His personal story interweaves the vast forces of politics and history with intimate details of the shtetl--from the pre-war intricacies of Galician society and the textures of a traditional Jewish education, to the agonizing contradictions of Polish-Jewish relations and the complexities of post-war Jewish politics.
His account of the displaced persons camps where 'transit Jews' awaited their chance to emigrate is a signifigant contribution to a little-known aspect of post-war history.
With his gift for observation and his acute powers of analysis, Mark Verstandig has achieved the rare feat of telling the story of his people through his own history. Part autobiography, part Holocaust literature, part sociological analysis, I Rest my Case is a fine achievement.
Book News Annotation:
Verstandig (1912-2002) recalls his childhood, education, and work as a lawyer in Poland; his escape from Nazis during World War II; and his life after the war in Europe and Australia. His memoirs were first published by Saga Press, Melbourne, in 1995, and in a second edition by Melbourne University Press in 1997. Annotation (c)2003 Book News, Inc., Portland, OR (booknews.com)
A fascinating look at interwar Poland and the Holocaust that followed
I Rest My Case is a gripping account of history, flight, grave injustice, and eventual triumph-an epic of the twentieth-century Jewish experience.

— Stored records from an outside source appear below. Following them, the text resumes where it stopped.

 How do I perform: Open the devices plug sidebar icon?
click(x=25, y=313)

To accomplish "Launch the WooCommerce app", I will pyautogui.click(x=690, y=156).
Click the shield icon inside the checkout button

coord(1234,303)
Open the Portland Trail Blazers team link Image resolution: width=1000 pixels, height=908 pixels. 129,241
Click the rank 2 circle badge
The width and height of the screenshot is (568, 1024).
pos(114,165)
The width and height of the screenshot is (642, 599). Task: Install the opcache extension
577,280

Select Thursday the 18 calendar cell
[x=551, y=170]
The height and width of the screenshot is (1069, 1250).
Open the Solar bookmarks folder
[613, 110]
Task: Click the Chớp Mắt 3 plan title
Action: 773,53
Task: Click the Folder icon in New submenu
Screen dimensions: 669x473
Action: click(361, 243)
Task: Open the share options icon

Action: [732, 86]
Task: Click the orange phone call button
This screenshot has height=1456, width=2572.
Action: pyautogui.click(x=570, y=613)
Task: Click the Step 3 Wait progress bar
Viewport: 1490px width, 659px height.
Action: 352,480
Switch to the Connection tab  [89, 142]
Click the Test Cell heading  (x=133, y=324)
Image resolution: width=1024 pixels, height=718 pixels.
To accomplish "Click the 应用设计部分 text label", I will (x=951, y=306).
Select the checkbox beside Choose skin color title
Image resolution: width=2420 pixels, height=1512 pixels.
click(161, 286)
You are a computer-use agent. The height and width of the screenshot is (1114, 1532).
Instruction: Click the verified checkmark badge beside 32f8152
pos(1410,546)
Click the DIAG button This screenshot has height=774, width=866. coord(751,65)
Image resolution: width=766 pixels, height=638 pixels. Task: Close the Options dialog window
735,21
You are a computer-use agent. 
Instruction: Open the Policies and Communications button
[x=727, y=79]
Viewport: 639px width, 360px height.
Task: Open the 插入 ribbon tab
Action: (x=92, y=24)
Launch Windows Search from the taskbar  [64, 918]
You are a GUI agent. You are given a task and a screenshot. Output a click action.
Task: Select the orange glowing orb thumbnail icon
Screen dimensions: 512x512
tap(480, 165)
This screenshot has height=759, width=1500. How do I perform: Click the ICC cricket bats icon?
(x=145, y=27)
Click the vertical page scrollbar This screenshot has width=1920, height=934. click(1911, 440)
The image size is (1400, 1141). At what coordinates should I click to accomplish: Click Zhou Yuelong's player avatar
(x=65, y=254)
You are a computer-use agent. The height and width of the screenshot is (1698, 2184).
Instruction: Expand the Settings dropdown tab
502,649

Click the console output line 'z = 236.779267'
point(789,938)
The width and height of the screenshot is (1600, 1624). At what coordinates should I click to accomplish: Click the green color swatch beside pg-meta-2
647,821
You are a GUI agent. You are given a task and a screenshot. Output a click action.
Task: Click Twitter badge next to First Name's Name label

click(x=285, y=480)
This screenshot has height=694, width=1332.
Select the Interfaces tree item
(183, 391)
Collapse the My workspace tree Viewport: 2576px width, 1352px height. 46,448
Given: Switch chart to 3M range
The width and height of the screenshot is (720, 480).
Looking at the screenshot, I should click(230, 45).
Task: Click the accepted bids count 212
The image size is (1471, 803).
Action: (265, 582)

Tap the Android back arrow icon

Mark Verstandig was a lawyer, the youngest of seven children born to a Hassidic farming family. Through a combination of anecdote and historical analysis he reveals the complexities of Polish politics and how its twists and turns had an impact on Jewish life, and how incidents in the prewar period foreshadowed the horrors to come. Verstandig, reassured that early wartime atrocities were aberrations, settled down to resume his law practice, and thanks to an extraordinary conspiracy by the entire legal profession of the town, he practiced under the German occupation, until the Jews of Mielec were deported and he fled with his wife. From there he assumed a harrowing life on the run, sheltered by some kindhearted Poles, betrayed by others, and he reports on the largely forgotten pogroms committed by Polish partisans and patriots supported by the government-in-exile, and on the infamous Kielce pogrom of 1946. His extraordinary account of postwar life includes his legal attempts to regain lost Jewish property and his anecdotes about everyday life in the displaced-persons camps, and his eventual emigration to Australia, a "lucky country."